» PROBLEM TO WORK ON:
Locate, in the data below, the line that contains "The height and width of the screenshot is (437, 1460)." and the line that contains "Click the Импорт"; reproduce exactly those two lines and every line between them, nothing more.
[[ EXERCISE INPUT open ]]
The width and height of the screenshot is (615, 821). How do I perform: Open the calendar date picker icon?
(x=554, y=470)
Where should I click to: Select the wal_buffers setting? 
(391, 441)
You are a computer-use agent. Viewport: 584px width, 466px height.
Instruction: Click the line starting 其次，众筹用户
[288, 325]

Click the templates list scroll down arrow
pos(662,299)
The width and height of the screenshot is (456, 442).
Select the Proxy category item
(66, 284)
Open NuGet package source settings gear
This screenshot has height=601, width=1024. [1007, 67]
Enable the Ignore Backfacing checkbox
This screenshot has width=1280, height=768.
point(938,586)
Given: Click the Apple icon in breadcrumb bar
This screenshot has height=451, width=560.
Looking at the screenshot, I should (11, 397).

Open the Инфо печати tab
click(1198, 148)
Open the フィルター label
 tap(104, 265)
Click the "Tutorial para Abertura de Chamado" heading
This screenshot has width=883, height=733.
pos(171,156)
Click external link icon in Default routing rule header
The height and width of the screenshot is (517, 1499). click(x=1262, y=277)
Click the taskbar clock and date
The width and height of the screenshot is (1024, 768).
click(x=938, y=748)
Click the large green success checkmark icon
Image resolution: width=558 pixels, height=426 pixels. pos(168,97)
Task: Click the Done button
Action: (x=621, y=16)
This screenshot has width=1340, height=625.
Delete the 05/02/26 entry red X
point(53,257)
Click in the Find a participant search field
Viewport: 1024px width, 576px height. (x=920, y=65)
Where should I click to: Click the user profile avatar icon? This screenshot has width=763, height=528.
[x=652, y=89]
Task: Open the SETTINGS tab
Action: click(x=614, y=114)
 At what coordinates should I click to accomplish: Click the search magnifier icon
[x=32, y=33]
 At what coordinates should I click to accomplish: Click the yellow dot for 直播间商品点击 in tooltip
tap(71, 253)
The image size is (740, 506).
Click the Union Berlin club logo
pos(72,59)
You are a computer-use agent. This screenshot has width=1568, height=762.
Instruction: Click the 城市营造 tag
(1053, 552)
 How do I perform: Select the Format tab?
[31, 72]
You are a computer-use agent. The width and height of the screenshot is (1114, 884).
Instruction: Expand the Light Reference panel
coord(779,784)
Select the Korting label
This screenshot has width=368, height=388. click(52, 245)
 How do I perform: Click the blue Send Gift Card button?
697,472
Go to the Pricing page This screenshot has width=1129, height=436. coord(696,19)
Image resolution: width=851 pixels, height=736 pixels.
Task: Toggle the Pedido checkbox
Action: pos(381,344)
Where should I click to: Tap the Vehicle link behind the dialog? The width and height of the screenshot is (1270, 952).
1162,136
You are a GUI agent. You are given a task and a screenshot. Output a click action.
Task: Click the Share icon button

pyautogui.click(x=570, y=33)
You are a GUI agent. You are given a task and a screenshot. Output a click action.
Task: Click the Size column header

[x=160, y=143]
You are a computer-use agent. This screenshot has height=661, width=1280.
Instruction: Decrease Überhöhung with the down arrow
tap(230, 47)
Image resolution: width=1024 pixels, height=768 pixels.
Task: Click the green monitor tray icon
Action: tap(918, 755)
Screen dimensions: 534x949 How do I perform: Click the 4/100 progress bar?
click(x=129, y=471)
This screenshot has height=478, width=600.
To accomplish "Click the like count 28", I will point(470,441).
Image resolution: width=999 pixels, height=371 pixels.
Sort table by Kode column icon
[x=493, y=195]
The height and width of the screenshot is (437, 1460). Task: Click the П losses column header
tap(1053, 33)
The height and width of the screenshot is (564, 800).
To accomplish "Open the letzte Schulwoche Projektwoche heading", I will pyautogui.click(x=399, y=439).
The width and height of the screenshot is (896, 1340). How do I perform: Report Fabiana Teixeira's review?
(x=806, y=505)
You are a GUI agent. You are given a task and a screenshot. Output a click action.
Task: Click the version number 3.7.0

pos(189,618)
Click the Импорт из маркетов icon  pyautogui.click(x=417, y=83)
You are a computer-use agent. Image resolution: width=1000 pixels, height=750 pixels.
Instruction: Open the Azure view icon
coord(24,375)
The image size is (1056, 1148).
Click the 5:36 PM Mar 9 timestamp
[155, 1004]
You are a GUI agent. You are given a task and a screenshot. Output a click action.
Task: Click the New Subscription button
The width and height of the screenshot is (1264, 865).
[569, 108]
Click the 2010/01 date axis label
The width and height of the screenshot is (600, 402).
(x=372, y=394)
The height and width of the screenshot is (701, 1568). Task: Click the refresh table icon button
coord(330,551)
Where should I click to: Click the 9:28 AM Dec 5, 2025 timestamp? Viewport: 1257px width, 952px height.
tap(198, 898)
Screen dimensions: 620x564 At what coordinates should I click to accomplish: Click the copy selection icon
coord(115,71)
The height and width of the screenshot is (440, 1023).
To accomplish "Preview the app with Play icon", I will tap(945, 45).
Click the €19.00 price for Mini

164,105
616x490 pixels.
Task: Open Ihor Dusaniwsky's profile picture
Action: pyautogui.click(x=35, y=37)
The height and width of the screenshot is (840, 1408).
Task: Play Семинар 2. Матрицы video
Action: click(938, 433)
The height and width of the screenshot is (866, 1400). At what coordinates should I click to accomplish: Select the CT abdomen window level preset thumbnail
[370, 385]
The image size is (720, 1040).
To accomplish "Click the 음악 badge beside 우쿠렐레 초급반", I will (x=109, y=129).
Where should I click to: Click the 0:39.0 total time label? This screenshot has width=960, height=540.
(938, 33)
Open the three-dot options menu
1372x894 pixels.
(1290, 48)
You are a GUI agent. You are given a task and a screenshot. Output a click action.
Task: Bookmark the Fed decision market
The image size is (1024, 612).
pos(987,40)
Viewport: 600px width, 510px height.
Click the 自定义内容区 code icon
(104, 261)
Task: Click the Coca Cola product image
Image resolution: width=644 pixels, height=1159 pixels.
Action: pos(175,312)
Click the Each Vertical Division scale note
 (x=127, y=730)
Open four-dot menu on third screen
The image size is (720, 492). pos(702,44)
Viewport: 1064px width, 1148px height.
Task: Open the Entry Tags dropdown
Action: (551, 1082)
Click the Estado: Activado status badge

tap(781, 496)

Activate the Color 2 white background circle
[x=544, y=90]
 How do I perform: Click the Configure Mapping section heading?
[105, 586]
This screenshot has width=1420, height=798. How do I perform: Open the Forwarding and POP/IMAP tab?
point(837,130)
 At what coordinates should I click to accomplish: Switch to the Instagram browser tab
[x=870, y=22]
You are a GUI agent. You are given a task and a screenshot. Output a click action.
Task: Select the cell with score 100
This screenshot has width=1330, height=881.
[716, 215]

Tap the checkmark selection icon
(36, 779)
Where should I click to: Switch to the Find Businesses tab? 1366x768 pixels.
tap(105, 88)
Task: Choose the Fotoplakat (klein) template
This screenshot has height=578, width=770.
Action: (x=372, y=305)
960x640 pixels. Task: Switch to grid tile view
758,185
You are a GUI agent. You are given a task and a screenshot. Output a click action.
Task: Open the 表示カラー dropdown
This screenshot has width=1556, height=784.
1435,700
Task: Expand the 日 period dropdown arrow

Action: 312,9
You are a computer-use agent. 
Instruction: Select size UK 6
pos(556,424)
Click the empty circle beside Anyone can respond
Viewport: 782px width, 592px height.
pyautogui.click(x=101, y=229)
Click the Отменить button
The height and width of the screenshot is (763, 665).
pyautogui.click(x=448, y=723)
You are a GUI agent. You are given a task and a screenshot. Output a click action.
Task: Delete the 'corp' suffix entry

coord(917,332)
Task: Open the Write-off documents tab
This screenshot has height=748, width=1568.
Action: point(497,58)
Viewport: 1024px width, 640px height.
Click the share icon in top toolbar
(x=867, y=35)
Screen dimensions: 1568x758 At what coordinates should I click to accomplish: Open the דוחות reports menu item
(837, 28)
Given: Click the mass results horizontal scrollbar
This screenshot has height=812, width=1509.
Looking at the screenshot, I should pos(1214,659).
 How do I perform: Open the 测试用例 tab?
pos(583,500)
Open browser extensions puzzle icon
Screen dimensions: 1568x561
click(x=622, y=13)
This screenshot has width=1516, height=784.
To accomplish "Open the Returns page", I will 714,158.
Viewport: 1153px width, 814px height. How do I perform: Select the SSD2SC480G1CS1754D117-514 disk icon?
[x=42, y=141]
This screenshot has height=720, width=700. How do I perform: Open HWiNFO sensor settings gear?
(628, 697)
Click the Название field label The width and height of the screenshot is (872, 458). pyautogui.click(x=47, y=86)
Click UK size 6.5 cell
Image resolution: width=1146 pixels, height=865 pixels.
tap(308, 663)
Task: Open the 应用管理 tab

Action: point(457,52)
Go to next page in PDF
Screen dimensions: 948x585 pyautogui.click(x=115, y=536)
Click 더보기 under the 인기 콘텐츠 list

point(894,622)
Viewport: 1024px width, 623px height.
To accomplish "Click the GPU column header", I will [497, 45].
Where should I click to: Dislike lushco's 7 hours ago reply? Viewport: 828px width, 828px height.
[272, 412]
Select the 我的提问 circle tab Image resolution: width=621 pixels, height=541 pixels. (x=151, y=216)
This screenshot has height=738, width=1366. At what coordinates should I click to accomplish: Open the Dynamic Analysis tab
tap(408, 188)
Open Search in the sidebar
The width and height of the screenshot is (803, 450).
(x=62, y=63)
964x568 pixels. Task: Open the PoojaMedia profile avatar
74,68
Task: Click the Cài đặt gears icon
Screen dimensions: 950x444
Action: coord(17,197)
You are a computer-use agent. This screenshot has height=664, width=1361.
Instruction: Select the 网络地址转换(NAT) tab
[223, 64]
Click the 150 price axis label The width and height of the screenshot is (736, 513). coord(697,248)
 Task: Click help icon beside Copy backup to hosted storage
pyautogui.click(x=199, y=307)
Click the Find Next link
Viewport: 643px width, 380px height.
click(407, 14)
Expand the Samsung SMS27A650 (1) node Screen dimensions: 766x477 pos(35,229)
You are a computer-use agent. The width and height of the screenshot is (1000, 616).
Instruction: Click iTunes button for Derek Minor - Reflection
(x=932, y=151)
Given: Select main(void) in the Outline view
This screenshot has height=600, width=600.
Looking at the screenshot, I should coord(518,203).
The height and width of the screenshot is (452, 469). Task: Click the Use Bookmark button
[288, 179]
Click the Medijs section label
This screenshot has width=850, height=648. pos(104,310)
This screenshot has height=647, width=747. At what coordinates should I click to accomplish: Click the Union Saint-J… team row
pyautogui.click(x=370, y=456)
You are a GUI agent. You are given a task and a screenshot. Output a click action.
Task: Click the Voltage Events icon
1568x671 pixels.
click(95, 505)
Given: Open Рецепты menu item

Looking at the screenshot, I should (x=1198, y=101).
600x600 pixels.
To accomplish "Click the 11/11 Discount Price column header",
[[ EXERCISE INPUT closed ]]
» SOLUTION:
The height and width of the screenshot is (437, 1460). Task: Click the П losses column header
tap(1053, 33)
The height and width of the screenshot is (564, 800).
To accomplish "Open the letzte Schulwoche Projektwoche heading", I will pyautogui.click(x=399, y=439).
The width and height of the screenshot is (896, 1340). How do I perform: Report Fabiana Teixeira's review?
(x=806, y=505)
You are a GUI agent. You are given a task and a screenshot. Output a click action.
Task: Click the version number 3.7.0

pos(189,618)
Click the Импорт из маркетов icon  pyautogui.click(x=417, y=83)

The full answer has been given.